** Start PAGE TEXT **

Here's the situation.....

 

Everyone's getting antsy for the wedding cruise. (8 day Caribbean cruise leaving 11.7.09) Our balances are due Monday 8.24.09 and our bestman is going to have to back out.

 

He'd only be able to go at this point if we were able to pay for him and we just can't do it at this time. We paid his $300 deposit and we gave him $150 for the deposit that he never even used (he never sent in the 1st $150 we gave him so in total we have given him $450 at this point. Oh and we also purchased his $150 outfit for the wedding). He still owes $447 on his cruise. Plus he has no flight and hasn't got his passport.

 

I feel like he was really taking advantage of us as he has put forth no effort to do anything. So Brian (FI) made the decision that we need to cancel his booking. I spoke with our PVP (Carnival Planner) today and the girl staying in his room is going to be added to another room (now that room will have 3 girls so their price will be $200 less that what it was supposed to be), and we will get our $300 deposit forwarded to our room.

 

I feel really bad ab all of this bc he was the only person going on the trip for Brian...(As you all know from my other venting Brian has no contact with his family and our BM is literally his only friend) But realistically the $ is due Monday and we hadn't budgeted for this. So now i have like 10 friends and 30 family members going and Brian has no one.

** End PAGE TEXT **
** Start RECORDED INFORMATION **

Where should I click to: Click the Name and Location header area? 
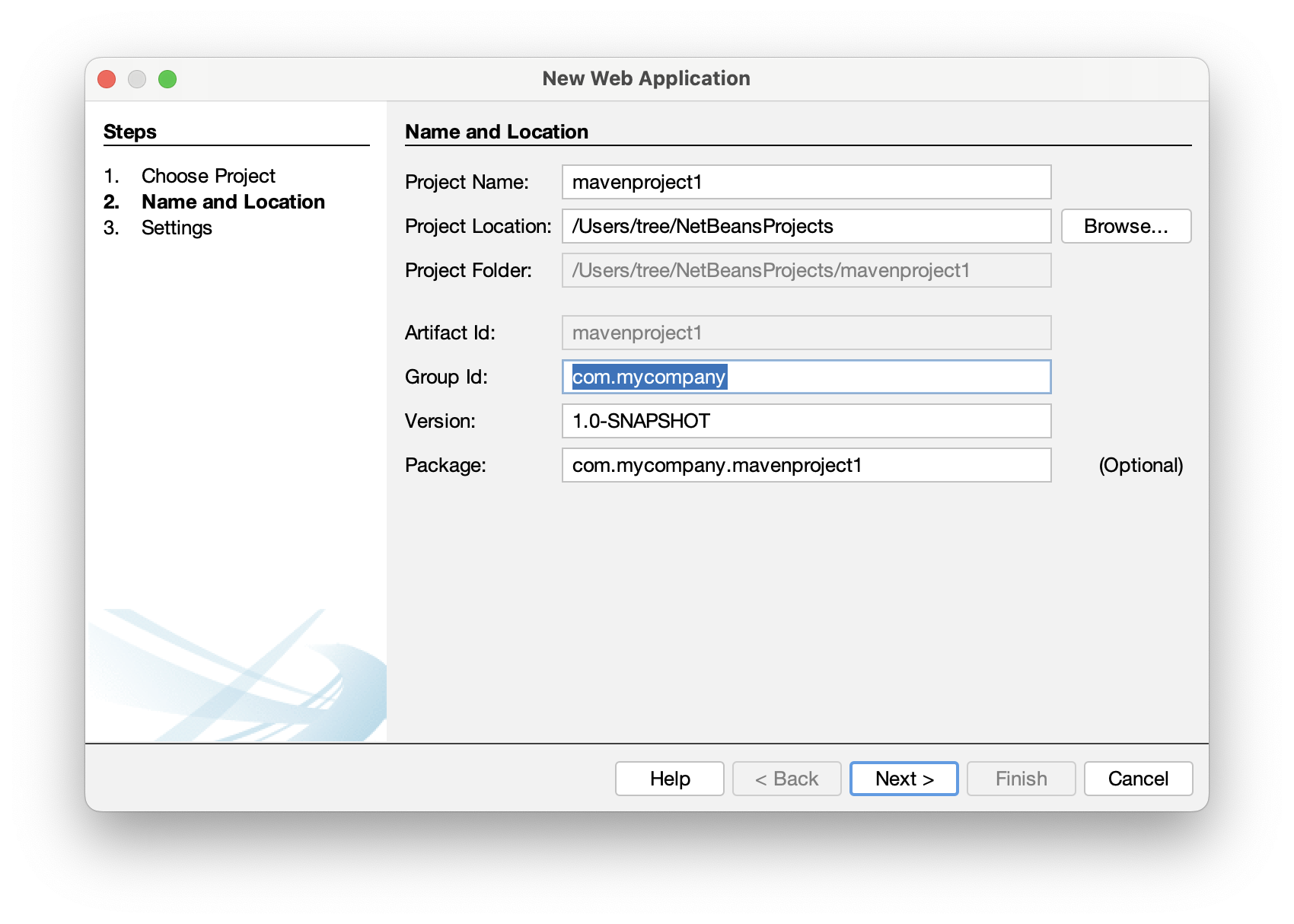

** End RECORDED INFORMATION **

THINGS TO DO =
- A) Answer these questions from the wedding cruise post, one line each:
(i) How many days does the Caribbean cruise last?
(ii) How much does the best man still owe on his cruise?
(iii) How many family members are going on the trip?
- B) Extend the wedding cruise post, starting after its final sentence.
The material is not relevant here.

WRITTEN ANSWERS =
- A)
(i) 8 days
(ii) $447
(iii) 30

- B)
This has been really stressful for both of us. I honestly had no problem paying for him but we just cant afford the additional $447 by Monday.... It would have been different if he was upfront with us about it earlier on. I just wish there was a way we could come up with the $$. But on the other hand this guy is a musician (and makes no real $$ I know bc his job is my fi's parttime job and believe me when I say they make pennies, not that I'm being judgmental or anything i'm just stating facts) with no other job and he is taking no initiative to find a "real" job so why should Brian and I work 2 real jobs a piece, to send him on vacationhuh.gif

 

Please don't get me wrong. I really like my Fi's bestie... He's a great guy, but we have to pay over $1000 for our trip by Monday so if we pay for him it will create a financial burden on us, which my fi is extremely opposed to. I however am a social worker so I'm used to being broke haha....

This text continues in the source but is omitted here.